Toll is breaking new ground on advertising. "To the best of our knowledge, there isn't a model out there that suggests what 15 seconds of advertising are worth on this screen," he says. Still, Toll and the UCA staff intend to find out. The university would like to bring in $100,000 in annual advertising revenue to offset the costs of purchasing and running the jumbo screen.
In total, UCA spent $240,000 to install the digital sign and purchase the Windows®-compatible software that controls the messaging. As for managing the screen, an existing technical support staffer was asked to take on the additional duties of scheduling messaging and scheduling the screen. Although the screen is technically part of Toll's science and mathematics department, other departments and extracurricular groups are encouraged to use it. The department has provided training to faculty and students. To date, 40 percent of UCA's faculty has been trained to use the jumbo screen.
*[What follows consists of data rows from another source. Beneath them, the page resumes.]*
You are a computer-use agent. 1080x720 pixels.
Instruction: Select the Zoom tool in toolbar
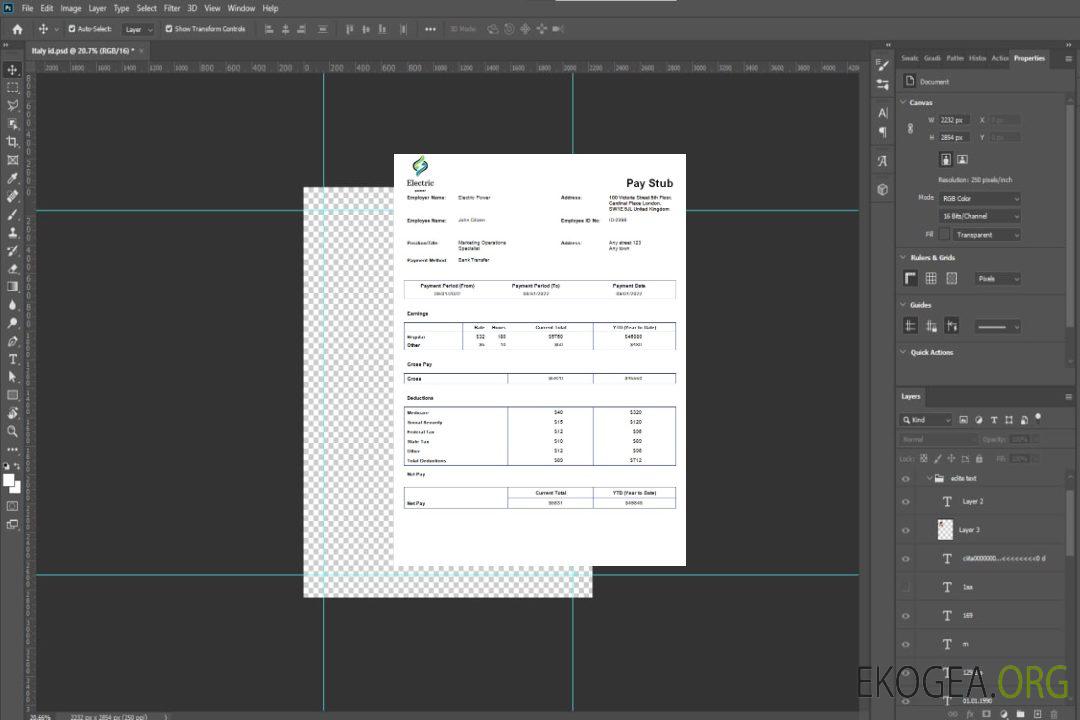pos(13,431)
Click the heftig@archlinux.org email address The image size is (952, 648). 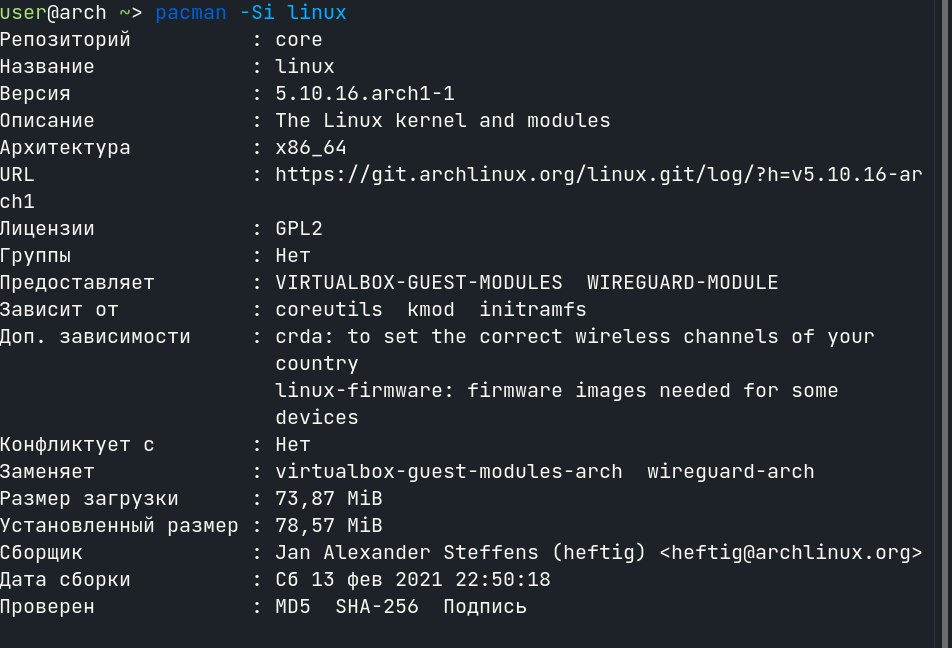(790, 553)
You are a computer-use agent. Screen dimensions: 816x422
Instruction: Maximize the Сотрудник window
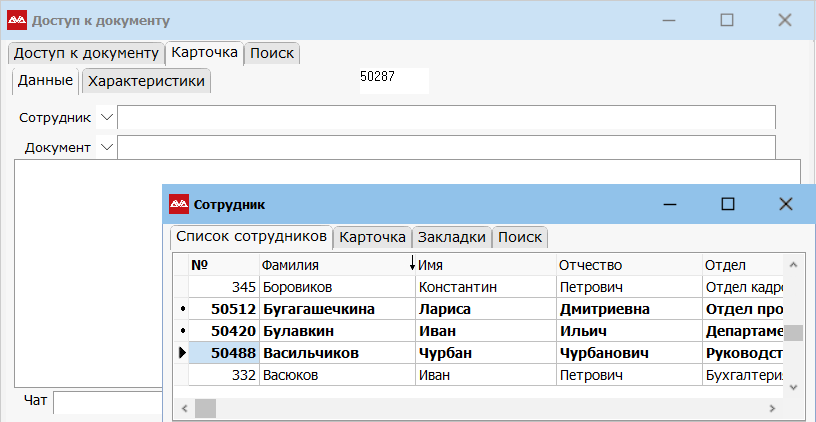pos(728,204)
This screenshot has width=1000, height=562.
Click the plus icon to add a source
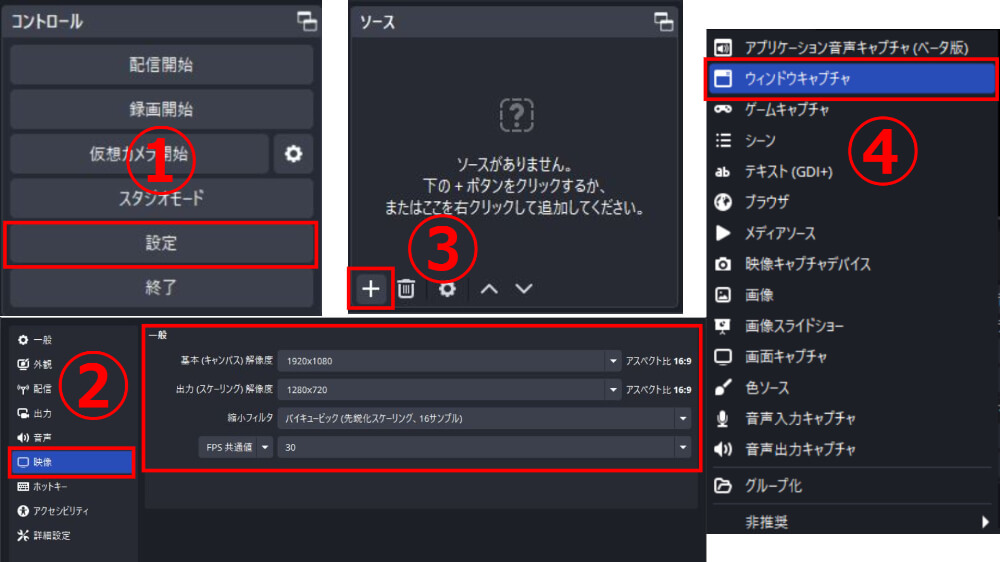click(x=371, y=289)
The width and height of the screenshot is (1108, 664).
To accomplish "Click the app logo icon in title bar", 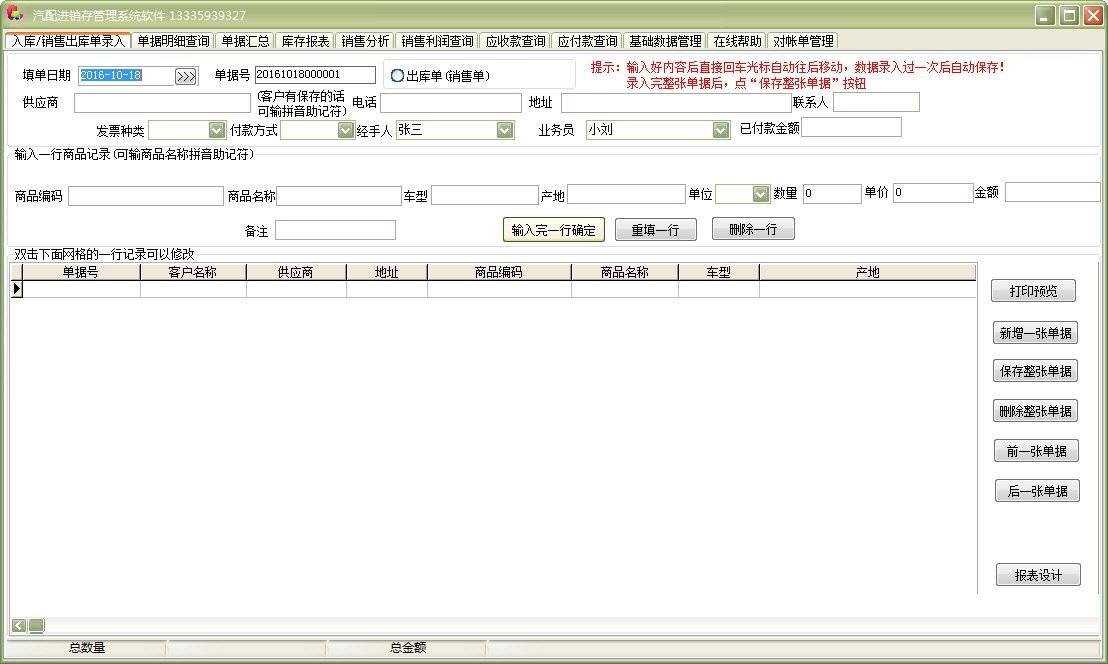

The jumbo screen is an example of Toll's overall vision for "education. Teaching and learning take place everywhere," he says. The screen provides a tool that brings education to the outdoors. Toll, who is helping in the effort to make UCA a completely wireless campus, envisions a constant flow of information from the classroom, to technology plaza, to a student's laptop. "We want to empower faculty to create better outcomes."
Disclaimer: This article originally appeared in a content partner publication. ICIA/InfoComm reserves the right to modify articles for concerns regarding grammar, style and format.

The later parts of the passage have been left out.